In this tutorial, we will look at the steps needed to design scalable and resilient systems. The lessons learnt apply to Erlang, but are in fact technology agnostic and could be applied to most stacks, including Scala/AKKA, Elixir/OTP and others.
We will focus on:
Distribution: This section covers how to break up your system into manageable microservices. How do you collect these micro services into nodes, which together form distributed architectural patterns, giving you your end-to-end system? What network connectivity do you use to let them communicate with each other?
Interfaces and state: This section covers how you define your service interfaces. What data and state do you distribute across your nodes, clusters, and data centers? And if requests fail across nodes, what is your recovery strategy?
Availability: You need at least two computers to make a fault-tolerant system. When dealing with fault tolerance, you have to make decisions about resilience and reliability. This section covers techniques needed to make sure your system never fails and the trade-offs you need to make in your design.
Scalability: When you picked your distributed pattern, decided how to distribute your data, and made choices on fault tolerance, resilience, and reliability, you also made trade-offs on scalability.
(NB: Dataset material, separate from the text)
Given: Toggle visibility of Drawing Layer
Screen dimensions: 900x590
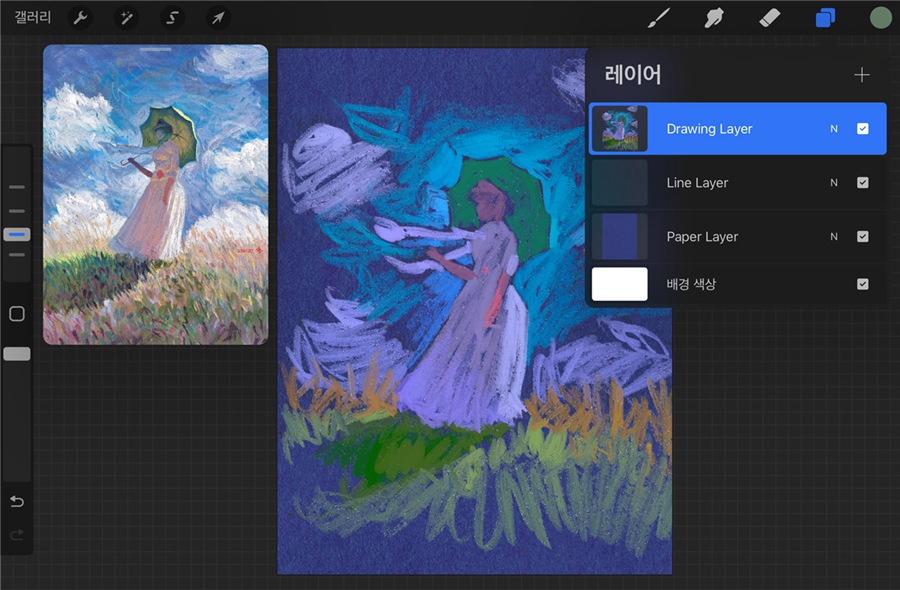Looking at the screenshot, I should 862,128.
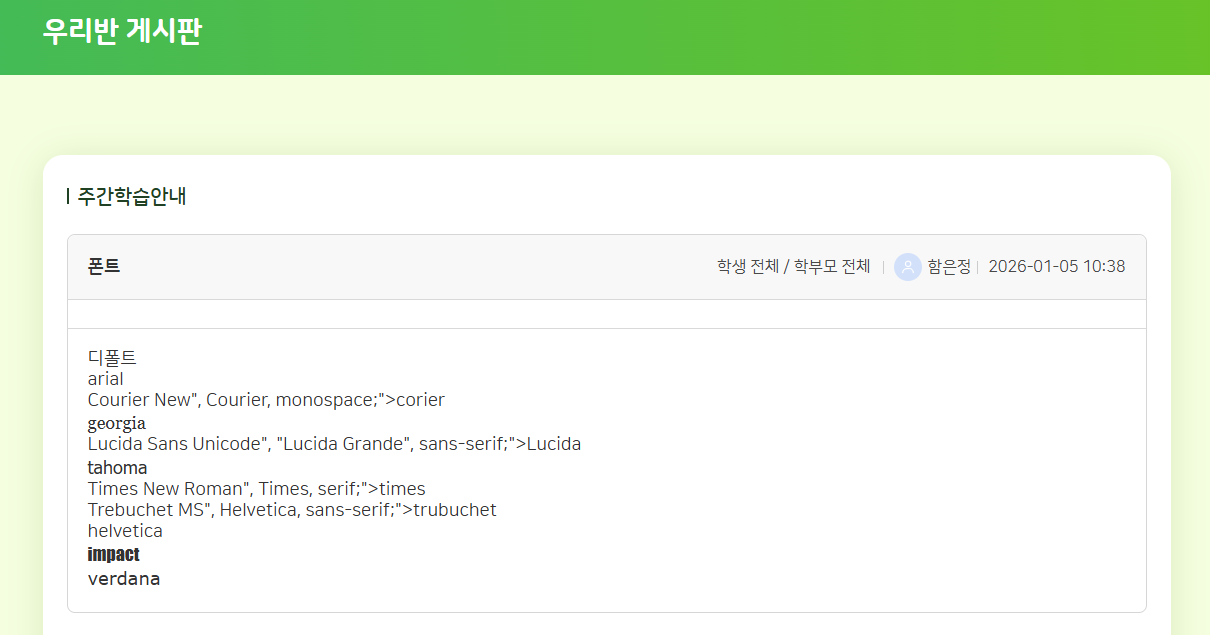
Task: Click the post date 2026-01-05 10:38
Action: point(1056,267)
This section covers the decisions you have to make and how they affect scalability, as well as how to deal with capacity planning, load regulation, and back pressure.
Visibility: This section covers the importance of visibility on both a business level and a system level. To achieve five-nines availability, you need preemptive support and automation. To trigger automation, you need to know the state of your system and be able to react to it as quickly as possible. This includes metrics, alarms, and notifications.